- _ASSIGNED TASK_
Give every line of the data again, exactly.

Collected data
+++++

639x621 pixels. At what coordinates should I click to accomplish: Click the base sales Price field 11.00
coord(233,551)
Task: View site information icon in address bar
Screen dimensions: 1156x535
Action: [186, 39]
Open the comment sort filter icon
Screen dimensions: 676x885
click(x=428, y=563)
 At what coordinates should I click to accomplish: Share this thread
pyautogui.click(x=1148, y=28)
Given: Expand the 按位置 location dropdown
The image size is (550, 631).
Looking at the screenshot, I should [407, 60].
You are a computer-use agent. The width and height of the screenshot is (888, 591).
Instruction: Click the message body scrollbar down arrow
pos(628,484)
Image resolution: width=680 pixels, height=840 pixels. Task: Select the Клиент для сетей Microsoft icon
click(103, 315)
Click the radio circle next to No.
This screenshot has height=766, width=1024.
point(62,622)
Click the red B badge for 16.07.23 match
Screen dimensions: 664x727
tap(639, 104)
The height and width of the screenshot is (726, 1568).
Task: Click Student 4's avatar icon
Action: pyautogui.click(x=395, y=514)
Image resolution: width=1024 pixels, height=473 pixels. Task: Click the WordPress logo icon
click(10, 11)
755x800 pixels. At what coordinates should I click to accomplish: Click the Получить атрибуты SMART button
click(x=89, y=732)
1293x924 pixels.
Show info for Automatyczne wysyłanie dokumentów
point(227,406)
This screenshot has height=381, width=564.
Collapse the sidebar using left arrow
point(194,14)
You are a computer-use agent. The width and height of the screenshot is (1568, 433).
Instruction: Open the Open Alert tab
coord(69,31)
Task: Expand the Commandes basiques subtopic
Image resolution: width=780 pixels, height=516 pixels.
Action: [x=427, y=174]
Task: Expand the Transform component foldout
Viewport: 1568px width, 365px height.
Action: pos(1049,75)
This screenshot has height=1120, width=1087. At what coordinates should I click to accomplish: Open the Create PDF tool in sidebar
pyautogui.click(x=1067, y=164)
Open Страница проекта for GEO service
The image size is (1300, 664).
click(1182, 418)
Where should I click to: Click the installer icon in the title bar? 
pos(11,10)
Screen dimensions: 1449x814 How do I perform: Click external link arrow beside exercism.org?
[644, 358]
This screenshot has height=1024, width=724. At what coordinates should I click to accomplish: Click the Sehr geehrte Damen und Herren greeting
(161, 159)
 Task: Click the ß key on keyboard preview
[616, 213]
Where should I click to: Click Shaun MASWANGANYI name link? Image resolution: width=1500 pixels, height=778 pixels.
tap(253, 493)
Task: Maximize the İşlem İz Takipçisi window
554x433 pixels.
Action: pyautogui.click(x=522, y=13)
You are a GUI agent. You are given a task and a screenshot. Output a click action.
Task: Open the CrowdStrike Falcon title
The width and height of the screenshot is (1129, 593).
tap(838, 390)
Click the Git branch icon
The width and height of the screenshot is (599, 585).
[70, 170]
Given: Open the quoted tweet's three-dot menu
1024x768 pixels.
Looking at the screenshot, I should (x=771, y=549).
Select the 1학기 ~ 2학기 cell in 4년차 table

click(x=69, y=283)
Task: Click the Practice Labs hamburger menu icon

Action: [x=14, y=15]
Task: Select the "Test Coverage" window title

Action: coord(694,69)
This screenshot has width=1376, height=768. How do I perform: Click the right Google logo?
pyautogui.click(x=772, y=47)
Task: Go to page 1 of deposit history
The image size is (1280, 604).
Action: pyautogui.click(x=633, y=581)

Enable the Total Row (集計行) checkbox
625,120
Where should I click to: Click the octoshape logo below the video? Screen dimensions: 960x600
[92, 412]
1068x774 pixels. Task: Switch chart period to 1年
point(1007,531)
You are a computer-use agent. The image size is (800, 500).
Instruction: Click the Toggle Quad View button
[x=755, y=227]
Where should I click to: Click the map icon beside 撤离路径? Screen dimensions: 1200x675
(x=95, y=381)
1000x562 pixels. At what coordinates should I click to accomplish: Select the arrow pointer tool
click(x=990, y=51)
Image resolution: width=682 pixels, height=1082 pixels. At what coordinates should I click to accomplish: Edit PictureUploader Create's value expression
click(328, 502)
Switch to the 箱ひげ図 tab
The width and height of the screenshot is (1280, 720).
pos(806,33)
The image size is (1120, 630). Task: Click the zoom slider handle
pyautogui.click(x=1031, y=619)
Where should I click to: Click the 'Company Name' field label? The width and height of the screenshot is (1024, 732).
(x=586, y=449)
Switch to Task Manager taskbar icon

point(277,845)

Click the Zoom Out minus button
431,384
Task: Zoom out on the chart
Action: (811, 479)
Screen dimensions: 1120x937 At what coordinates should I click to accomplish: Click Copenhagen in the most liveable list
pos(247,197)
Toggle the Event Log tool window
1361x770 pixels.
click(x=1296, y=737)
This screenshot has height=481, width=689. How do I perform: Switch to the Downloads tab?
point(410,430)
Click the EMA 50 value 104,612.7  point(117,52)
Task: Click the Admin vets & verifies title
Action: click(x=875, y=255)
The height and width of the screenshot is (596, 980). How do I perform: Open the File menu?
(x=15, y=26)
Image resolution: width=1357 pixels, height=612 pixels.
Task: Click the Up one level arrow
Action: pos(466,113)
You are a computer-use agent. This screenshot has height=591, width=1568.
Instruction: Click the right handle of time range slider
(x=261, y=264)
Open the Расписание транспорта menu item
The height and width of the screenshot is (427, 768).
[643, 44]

+++++

- _ANSWER SECTION_
639x621 pixels. At what coordinates should I click to accomplish: Click the base sales Price field 11.00
coord(233,551)
Task: View site information icon in address bar
Screen dimensions: 1156x535
Action: [186, 39]
Open the comment sort filter icon
Screen dimensions: 676x885
click(x=428, y=563)
 At what coordinates should I click to accomplish: Share this thread
pyautogui.click(x=1148, y=28)
Given: Expand the 按位置 location dropdown
The image size is (550, 631).
Looking at the screenshot, I should [407, 60].
You are a computer-use agent. The width and height of the screenshot is (888, 591).
Instruction: Click the message body scrollbar down arrow
pos(628,484)
Image resolution: width=680 pixels, height=840 pixels. Task: Select the Клиент для сетей Microsoft icon
click(103, 315)
Click the radio circle next to No.
This screenshot has height=766, width=1024.
point(62,622)
Click the red B badge for 16.07.23 match
Screen dimensions: 664x727
tap(639, 104)
The height and width of the screenshot is (726, 1568).
Task: Click Student 4's avatar icon
Action: pyautogui.click(x=395, y=514)
Image resolution: width=1024 pixels, height=473 pixels. Task: Click the WordPress logo icon
click(10, 11)
755x800 pixels. At what coordinates should I click to accomplish: Click the Получить атрибуты SMART button
click(x=89, y=732)
1293x924 pixels.
Show info for Automatyczne wysyłanie dokumentów
point(227,406)
This screenshot has height=381, width=564.
Collapse the sidebar using left arrow
point(194,14)
You are a computer-use agent. The width and height of the screenshot is (1568, 433).
Instruction: Open the Open Alert tab
coord(69,31)
Task: Expand the Commandes basiques subtopic
Image resolution: width=780 pixels, height=516 pixels.
Action: [x=427, y=174]
Task: Expand the Transform component foldout
Viewport: 1568px width, 365px height.
Action: pos(1049,75)
This screenshot has height=1120, width=1087. At what coordinates should I click to accomplish: Open the Create PDF tool in sidebar
pyautogui.click(x=1067, y=164)
Open Страница проекта for GEO service
The image size is (1300, 664).
click(1182, 418)
Where should I click to: Click the installer icon in the title bar? 
pos(11,10)
Screen dimensions: 1449x814 How do I perform: Click external link arrow beside exercism.org?
[644, 358]
This screenshot has height=1024, width=724. At what coordinates should I click to accomplish: Click the Sehr geehrte Damen und Herren greeting
(161, 159)
 Task: Click the ß key on keyboard preview
[616, 213]
Where should I click to: Click Shaun MASWANGANYI name link? Image resolution: width=1500 pixels, height=778 pixels.
tap(253, 493)
Task: Maximize the İşlem İz Takipçisi window
554x433 pixels.
Action: pyautogui.click(x=522, y=13)
You are a GUI agent. You are given a task and a screenshot. Output a click action.
Task: Open the CrowdStrike Falcon title
The width and height of the screenshot is (1129, 593).
tap(838, 390)
Click the Git branch icon
The width and height of the screenshot is (599, 585).
[70, 170]
Given: Open the quoted tweet's three-dot menu
1024x768 pixels.
Looking at the screenshot, I should (x=771, y=549).
Select the 1학기 ~ 2학기 cell in 4년차 table

click(x=69, y=283)
Task: Click the Practice Labs hamburger menu icon

Action: [x=14, y=15]
Task: Select the "Test Coverage" window title

Action: coord(694,69)
This screenshot has width=1376, height=768. How do I perform: Click the right Google logo?
pyautogui.click(x=772, y=47)
Task: Go to page 1 of deposit history
The image size is (1280, 604).
Action: pyautogui.click(x=633, y=581)

Enable the Total Row (集計行) checkbox
625,120
Where should I click to: Click the octoshape logo below the video? Screen dimensions: 960x600
[92, 412]
1068x774 pixels. Task: Switch chart period to 1年
point(1007,531)
You are a computer-use agent. The image size is (800, 500).
Instruction: Click the Toggle Quad View button
[x=755, y=227]
Where should I click to: Click the map icon beside 撤离路径? Screen dimensions: 1200x675
(x=95, y=381)
1000x562 pixels. At what coordinates should I click to accomplish: Select the arrow pointer tool
click(x=990, y=51)
Image resolution: width=682 pixels, height=1082 pixels. At what coordinates should I click to accomplish: Edit PictureUploader Create's value expression
click(328, 502)
Switch to the 箱ひげ図 tab
The width and height of the screenshot is (1280, 720).
pos(806,33)
The image size is (1120, 630). Task: Click the zoom slider handle
pyautogui.click(x=1031, y=619)
Where should I click to: Click the 'Company Name' field label? The width and height of the screenshot is (1024, 732).
(x=586, y=449)
Switch to Task Manager taskbar icon

point(277,845)

Click the Zoom Out minus button
431,384
Task: Zoom out on the chart
Action: (811, 479)
Screen dimensions: 1120x937 At what coordinates should I click to accomplish: Click Copenhagen in the most liveable list
pos(247,197)
Toggle the Event Log tool window
1361x770 pixels.
click(x=1296, y=737)
This screenshot has height=481, width=689. How do I perform: Switch to the Downloads tab?
point(410,430)
Click the EMA 50 value 104,612.7  point(117,52)
Task: Click the Admin vets & verifies title
Action: click(x=875, y=255)
The height and width of the screenshot is (596, 980). How do I perform: Open the File menu?
(x=15, y=26)
Image resolution: width=1357 pixels, height=612 pixels.
Task: Click the Up one level arrow
Action: pos(466,113)
You are a computer-use agent. This screenshot has height=591, width=1568.
Instruction: Click the right handle of time range slider
(x=261, y=264)
Open the Расписание транспорта menu item
The height and width of the screenshot is (427, 768).
[643, 44]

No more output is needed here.